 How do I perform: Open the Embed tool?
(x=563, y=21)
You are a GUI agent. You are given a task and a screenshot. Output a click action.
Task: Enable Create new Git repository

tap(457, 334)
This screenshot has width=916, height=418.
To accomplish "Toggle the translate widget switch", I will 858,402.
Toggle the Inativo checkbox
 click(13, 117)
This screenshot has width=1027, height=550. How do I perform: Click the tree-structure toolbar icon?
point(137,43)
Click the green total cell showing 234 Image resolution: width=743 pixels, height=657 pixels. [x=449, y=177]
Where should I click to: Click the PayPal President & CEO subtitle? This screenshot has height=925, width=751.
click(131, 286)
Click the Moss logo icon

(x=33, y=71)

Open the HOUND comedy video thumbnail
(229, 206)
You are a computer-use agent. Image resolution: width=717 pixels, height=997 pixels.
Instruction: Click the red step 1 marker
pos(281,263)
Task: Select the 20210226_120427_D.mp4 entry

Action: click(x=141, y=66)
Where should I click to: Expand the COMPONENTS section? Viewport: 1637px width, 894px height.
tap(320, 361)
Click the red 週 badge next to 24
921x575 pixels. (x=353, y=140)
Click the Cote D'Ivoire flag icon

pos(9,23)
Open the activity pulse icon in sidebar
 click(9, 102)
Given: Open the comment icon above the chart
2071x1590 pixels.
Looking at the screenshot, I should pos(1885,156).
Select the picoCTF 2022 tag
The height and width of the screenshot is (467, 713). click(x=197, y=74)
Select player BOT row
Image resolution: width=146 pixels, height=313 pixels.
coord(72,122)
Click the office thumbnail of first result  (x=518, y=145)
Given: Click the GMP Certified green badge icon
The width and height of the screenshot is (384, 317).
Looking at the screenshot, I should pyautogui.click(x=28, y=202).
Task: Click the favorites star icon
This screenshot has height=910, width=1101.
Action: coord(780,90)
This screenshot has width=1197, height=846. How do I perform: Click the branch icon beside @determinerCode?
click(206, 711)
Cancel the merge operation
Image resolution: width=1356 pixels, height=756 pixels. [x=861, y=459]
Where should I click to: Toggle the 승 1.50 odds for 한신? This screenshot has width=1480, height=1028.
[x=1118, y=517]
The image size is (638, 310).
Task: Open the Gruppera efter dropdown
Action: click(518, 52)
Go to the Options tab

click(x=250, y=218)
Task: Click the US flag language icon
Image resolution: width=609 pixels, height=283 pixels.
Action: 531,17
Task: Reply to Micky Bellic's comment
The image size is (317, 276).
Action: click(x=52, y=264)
◆ ◆ ◆ ◆
# Task details
Please swap "Where should I click to" for "Where do I tap to" wherever it occurs in the items above, and reproduce every line otherwise unchanged.

# Result for this exercise
 How do I perform: Open the Embed tool?
(x=563, y=21)
You are a GUI agent. You are given a task and a screenshot. Output a click action.
Task: Enable Create new Git repository

tap(457, 334)
This screenshot has width=916, height=418.
To accomplish "Toggle the translate widget switch", I will 858,402.
Toggle the Inativo checkbox
 click(13, 117)
This screenshot has width=1027, height=550. How do I perform: Click the tree-structure toolbar icon?
point(137,43)
Click the green total cell showing 234 Image resolution: width=743 pixels, height=657 pixels. [x=449, y=177]
Where do I tap to: Click the PayPal President & CEO subtitle? This screenshot has height=925, width=751.
click(131, 286)
Click the Moss logo icon

(x=33, y=71)

Open the HOUND comedy video thumbnail
(229, 206)
You are a computer-use agent. Image resolution: width=717 pixels, height=997 pixels.
Instruction: Click the red step 1 marker
pos(281,263)
Task: Select the 20210226_120427_D.mp4 entry

Action: click(x=141, y=66)
Where do I tap to: Expand the COMPONENTS section? Viewport: 1637px width, 894px height.
tap(320, 361)
Click the red 週 badge next to 24
921x575 pixels. (x=353, y=140)
Click the Cote D'Ivoire flag icon

pos(9,23)
Open the activity pulse icon in sidebar
 click(9, 102)
Given: Open the comment icon above the chart
2071x1590 pixels.
Looking at the screenshot, I should pos(1885,156).
Select the picoCTF 2022 tag
The height and width of the screenshot is (467, 713). click(x=197, y=74)
Select player BOT row
Image resolution: width=146 pixels, height=313 pixels.
coord(72,122)
Click the office thumbnail of first result  (x=518, y=145)
Given: Click the GMP Certified green badge icon
The width and height of the screenshot is (384, 317).
Looking at the screenshot, I should pyautogui.click(x=28, y=202).
Task: Click the favorites star icon
This screenshot has height=910, width=1101.
Action: coord(780,90)
This screenshot has width=1197, height=846. How do I perform: Click the branch icon beside @determinerCode?
click(206, 711)
Cancel the merge operation
Image resolution: width=1356 pixels, height=756 pixels. [x=861, y=459]
Where do I tap to: Toggle the 승 1.50 odds for 한신? This screenshot has width=1480, height=1028.
[x=1118, y=517]
The image size is (638, 310).
Task: Open the Gruppera efter dropdown
Action: click(518, 52)
Go to the Options tab

click(x=250, y=218)
Task: Click the US flag language icon
Image resolution: width=609 pixels, height=283 pixels.
Action: 531,17
Task: Reply to Micky Bellic's comment
The image size is (317, 276).
Action: click(x=52, y=264)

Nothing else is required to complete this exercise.